In the Bible, lots of people beget and get begotten. “Adam,” we read, “begat a son in his own likeness, after his image” (Gen. 5:3). “Abraham begat Isaac; and Isaac begat Jacob” (Matt. 1:2), and so on. Generation after generation of begetting and being begotten; innumerable men and women being fruitful and multiplying. It may be the one area in which we humans consistently obey God’s command. But if it is, it is nothing to boast about, because begetting is baked into our nature. It is part of the goodness of the created order: to procreate is to partake in the blessing of God (Gen. 1:28).
To be human is to be begotten of a man and a woman who themselves were begotten. The primary exception to this rule is the Lord Jesus, who “was incarnate by the Holy Ghost of the Virgin Mary, and was made man.” Modern reproductive technologies may obscure this fundamental feature of being human, but they can never replace it. Human beings beget and get begotten.
I was begotten — and so were you. It was unavoidable; we could not otherwise exist. But now, finally, it can also be said about me: “He begat.” (Or, at least, almost: as I write, my wife is 41 weeks pregnant with our first-to-be-born son. Hopefully, he will be born by the time you read these words, though he is proving extraordinarily patient or stubborn in that regard.)
There is nothing necessary about this; it did not have to be. Nor is it any particular credit to me or my wife that we have begotten a son; the procreation of children is just one of the good gifts of marriage. It is simply and finally an occasion to wonder. And so I write, not to thump my chest, but to invite you to share in my wonder at the sheer gift of life.
First, there are the particular wonders attaching to this pregnancy, those manifest in my wife’s changing body: Most obviously, her swelling belly. Also, those internal changes I know about only through what the doctors say: the growth of the placenta, the development of her mammary glands, the manifold ways in which her body prepares for birth.

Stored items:
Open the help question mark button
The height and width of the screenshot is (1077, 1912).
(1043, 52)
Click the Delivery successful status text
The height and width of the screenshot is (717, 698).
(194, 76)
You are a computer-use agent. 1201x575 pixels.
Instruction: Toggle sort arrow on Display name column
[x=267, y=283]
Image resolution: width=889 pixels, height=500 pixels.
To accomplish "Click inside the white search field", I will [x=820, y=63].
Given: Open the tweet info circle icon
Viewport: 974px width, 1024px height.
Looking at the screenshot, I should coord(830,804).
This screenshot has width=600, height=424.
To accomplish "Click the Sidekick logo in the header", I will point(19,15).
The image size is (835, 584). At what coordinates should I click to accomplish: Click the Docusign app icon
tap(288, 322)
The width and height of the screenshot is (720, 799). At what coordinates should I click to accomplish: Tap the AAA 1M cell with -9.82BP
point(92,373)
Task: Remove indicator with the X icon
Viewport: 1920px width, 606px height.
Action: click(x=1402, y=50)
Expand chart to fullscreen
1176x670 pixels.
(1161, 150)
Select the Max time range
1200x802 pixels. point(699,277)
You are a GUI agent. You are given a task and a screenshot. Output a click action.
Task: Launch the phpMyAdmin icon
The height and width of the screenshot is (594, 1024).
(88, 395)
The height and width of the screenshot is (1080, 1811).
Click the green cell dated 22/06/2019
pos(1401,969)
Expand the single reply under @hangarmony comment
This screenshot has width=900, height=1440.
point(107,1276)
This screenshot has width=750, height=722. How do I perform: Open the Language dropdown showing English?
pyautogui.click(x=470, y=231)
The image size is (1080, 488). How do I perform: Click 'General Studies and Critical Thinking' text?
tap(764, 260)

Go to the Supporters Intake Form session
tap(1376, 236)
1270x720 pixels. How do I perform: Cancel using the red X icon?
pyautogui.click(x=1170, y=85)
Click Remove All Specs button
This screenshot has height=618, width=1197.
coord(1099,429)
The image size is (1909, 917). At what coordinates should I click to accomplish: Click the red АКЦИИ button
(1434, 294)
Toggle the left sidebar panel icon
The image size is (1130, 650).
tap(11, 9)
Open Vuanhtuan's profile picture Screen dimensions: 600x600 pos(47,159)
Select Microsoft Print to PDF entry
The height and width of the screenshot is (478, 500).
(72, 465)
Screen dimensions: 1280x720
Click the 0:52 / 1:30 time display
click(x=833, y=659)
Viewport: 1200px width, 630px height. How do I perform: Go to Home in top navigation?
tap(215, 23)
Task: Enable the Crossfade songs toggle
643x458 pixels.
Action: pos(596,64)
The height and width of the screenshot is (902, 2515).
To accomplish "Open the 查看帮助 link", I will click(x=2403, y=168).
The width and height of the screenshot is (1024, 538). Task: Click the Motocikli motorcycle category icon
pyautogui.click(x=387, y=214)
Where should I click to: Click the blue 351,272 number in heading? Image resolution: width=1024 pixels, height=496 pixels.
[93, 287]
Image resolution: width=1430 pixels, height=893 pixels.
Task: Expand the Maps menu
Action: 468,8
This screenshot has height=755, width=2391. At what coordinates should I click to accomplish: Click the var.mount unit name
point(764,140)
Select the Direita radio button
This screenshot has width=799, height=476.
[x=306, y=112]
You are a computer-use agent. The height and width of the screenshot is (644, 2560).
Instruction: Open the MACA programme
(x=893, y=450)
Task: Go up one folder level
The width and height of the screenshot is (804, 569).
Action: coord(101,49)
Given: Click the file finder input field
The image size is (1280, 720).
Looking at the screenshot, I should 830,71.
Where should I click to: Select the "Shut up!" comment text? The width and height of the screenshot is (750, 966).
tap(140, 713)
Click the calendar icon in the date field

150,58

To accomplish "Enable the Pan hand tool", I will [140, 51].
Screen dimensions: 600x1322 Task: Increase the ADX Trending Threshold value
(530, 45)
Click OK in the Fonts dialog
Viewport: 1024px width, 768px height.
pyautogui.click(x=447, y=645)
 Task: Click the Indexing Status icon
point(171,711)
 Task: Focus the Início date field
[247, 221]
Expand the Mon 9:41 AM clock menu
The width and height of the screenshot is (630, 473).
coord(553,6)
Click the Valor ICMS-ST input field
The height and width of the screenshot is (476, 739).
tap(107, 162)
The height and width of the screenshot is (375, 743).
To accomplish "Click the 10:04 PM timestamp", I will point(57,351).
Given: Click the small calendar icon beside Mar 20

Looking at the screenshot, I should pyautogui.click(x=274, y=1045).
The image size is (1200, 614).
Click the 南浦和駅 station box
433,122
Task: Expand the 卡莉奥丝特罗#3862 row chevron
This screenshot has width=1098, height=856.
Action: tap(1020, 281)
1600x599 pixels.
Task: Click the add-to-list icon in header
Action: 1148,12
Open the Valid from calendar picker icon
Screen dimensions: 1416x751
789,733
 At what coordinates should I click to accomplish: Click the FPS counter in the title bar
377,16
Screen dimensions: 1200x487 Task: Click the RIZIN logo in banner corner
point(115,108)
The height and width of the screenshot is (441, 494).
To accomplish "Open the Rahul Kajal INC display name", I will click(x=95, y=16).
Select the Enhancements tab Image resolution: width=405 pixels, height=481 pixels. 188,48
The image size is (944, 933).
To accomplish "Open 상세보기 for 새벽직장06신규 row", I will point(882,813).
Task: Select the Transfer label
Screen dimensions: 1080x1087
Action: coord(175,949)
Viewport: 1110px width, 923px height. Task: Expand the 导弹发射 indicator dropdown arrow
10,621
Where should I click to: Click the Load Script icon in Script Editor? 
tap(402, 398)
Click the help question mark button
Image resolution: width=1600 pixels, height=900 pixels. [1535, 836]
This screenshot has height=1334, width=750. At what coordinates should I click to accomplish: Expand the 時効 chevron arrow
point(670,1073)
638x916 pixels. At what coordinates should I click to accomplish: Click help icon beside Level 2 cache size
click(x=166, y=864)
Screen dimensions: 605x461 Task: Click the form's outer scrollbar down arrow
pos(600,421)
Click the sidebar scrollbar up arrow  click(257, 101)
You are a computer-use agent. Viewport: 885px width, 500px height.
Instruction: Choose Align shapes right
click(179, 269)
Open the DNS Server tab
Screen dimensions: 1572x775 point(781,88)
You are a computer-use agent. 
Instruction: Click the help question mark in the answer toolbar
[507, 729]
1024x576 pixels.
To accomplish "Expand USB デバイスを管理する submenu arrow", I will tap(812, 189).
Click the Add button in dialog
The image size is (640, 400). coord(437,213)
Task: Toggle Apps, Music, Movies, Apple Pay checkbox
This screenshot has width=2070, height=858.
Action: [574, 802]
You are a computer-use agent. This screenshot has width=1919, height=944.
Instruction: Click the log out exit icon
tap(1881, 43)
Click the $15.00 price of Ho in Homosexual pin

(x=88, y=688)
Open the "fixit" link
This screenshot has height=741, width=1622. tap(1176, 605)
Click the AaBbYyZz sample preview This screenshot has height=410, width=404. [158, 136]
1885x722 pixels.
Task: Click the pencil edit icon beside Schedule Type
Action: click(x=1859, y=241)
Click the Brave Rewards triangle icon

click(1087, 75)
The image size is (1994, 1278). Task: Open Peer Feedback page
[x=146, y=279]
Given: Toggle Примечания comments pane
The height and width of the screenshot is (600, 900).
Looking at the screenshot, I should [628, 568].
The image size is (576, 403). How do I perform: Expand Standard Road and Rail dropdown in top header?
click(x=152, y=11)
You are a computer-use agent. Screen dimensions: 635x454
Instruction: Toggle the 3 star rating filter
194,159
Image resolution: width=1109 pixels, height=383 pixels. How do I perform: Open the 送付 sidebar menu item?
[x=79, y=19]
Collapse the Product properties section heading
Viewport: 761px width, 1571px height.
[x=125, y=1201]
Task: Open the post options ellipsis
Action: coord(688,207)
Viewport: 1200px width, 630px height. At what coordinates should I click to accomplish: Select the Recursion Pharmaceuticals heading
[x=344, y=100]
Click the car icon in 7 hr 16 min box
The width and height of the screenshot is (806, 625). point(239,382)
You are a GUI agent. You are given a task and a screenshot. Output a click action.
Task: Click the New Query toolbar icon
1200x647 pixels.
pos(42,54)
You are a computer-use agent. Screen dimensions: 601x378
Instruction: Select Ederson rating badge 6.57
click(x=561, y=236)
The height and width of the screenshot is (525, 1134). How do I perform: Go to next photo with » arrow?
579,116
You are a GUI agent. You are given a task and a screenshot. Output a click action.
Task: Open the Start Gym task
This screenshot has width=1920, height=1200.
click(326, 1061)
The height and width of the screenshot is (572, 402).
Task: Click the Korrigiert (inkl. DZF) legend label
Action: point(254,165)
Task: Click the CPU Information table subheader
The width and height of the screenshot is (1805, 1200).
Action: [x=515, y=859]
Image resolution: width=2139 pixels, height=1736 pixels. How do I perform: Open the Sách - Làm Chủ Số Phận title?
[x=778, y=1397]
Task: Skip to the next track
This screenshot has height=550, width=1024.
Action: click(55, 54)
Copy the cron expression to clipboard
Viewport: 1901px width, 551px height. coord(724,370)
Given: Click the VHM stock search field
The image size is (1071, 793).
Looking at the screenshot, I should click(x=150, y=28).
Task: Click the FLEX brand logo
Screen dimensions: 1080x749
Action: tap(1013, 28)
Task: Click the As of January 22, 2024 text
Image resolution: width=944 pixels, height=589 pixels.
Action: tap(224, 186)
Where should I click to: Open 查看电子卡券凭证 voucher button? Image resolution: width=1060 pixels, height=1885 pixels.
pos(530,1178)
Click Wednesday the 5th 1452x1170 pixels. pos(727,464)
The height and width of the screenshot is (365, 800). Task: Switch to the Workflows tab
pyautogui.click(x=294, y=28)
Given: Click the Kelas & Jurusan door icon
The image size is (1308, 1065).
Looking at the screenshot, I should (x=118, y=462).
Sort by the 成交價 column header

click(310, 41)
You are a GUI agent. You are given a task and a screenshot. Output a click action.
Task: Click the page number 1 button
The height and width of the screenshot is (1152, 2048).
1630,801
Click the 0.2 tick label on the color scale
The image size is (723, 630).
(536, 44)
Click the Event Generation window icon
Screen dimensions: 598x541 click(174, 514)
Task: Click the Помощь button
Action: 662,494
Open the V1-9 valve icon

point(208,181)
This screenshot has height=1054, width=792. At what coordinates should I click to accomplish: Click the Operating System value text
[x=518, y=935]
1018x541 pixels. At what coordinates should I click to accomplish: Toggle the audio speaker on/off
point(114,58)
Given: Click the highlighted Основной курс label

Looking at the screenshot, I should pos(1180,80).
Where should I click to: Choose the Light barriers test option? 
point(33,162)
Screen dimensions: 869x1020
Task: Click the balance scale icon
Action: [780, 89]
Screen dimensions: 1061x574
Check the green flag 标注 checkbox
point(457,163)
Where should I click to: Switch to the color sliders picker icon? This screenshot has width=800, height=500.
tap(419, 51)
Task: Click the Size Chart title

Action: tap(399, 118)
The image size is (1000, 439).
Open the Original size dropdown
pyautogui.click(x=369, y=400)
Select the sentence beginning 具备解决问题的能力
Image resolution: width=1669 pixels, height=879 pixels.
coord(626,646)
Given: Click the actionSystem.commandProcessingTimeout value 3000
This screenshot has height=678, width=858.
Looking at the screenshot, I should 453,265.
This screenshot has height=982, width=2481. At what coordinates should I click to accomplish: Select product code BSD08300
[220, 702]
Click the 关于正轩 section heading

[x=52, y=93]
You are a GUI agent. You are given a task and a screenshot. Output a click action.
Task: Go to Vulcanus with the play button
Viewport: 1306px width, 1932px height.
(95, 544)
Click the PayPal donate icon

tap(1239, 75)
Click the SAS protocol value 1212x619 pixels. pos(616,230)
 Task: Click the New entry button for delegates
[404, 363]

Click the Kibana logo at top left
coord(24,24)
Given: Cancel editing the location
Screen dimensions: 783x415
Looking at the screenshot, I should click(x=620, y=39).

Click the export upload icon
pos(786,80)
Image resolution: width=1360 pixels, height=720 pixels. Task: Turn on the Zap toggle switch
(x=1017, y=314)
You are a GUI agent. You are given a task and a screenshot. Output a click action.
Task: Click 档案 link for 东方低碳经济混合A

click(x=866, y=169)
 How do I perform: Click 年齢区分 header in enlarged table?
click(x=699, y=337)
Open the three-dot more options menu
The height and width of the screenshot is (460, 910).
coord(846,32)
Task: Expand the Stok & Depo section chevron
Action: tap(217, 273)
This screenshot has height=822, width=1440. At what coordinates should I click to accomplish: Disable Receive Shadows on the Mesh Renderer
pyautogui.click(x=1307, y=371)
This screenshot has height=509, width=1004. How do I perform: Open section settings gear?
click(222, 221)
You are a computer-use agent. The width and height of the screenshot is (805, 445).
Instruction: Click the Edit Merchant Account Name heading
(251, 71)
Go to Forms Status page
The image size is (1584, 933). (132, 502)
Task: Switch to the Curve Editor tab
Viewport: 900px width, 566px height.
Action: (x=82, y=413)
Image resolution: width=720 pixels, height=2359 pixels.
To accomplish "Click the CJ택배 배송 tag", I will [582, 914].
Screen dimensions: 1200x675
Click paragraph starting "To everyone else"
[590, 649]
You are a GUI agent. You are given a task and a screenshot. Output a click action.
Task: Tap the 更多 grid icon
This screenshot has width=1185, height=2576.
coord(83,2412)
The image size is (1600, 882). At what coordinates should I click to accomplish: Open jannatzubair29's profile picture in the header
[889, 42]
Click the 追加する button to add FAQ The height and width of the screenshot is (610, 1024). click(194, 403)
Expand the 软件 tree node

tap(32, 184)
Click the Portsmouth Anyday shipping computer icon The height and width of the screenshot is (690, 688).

## Assigned task A
Print everything in the passage on begetting from "There is nothing" down to "gift of life.".
## Assigned task B
Write what comes next in the passage on begetting, picking up after its last sentence.
The data above plays no part in the work.

## Exercise answer A
There is nothing necessary about this; it did not have to be. Nor is it any particular credit to me or my wife that we have begotten a son; the procreation of children is just one of the good gifts of marriage. It is simply and finally an occasion to wonder. And so I write, not to thump my chest, but to invite you to share in my wonder at the sheer gift of life.

## Exercise answer B
Above all, the delights of perceiving the life of our child: hearing his heartbeat for the first time, seeing his tiny form on the sonogram screen, feeling him move inside the womb. At first, his movements were first perceptible only by his mother, then also by me as slight flutters, then finally a little body moving of its own accord — this his leg, that clearly his bottom. I’m convinced I once felt his tiny toes.
Then, the wonder of his hiddenness: What will he be like? Will he look more like his mother or his father? Will he have a long torso like me? Red hair like his mother? What will his personality be? What interests will he have? What will he sound like? How much will he sleep? Will he suffer from colic? From worse things? We cannot know until he arrives.
Nor do we know where he came from. Not really. Of course we know he comes from the union of his mother and father: “a man leaves his father and his mother and cleaves to his wife, and they become one flesh” (Gen. 2:24). But she and I contribute only our chromosomes (and these we have ourselves received as pure gift); we do not give our son life. His life comes as a gift from “the Lord, the Giver of life.”
It is with our son, as it was with Augustine, who confesses,
I do not know where I came from. But the consolations of your mercies upheld me, as I have heard from the parents of my flesh, him from whom and her in whom you formed in me time. For I do not remember. So I was welcomed by the consolations of human milk; but it was not my mother or my nurses who made any decision to fill their breasts, but you through them gave me infant food, in accordance with your ordinance and the riches which are distributed deep in the natural order. You also granted me not to wish for more than you were giving, and to my nurses the desire to give me what you gave them. For by an impulse which you control their instinctive wish was to give me the milk which they had in abundance from you. For the good which came to me from them was a good for them; yet it was not from them but through them. Indeed all good things come from you, O God, and “from my God is all my salvation” (2 Sam. 23:5).
“What have you that you did not receive?” St. Paul asks the Corinthians. “If then you received it, why do you boast as if it were not a gift?” (1 Cor. 4:7)
My son is a gift. I do not boast in having begotten him, because it is only by God’s gift that I have done so. His life — his little, almost unbearably fragile life — is God’s good gift. And I am overwhelmed with gratitude.
 Augustine, Confessions (trans. Henry Chadwick) 1.6.7.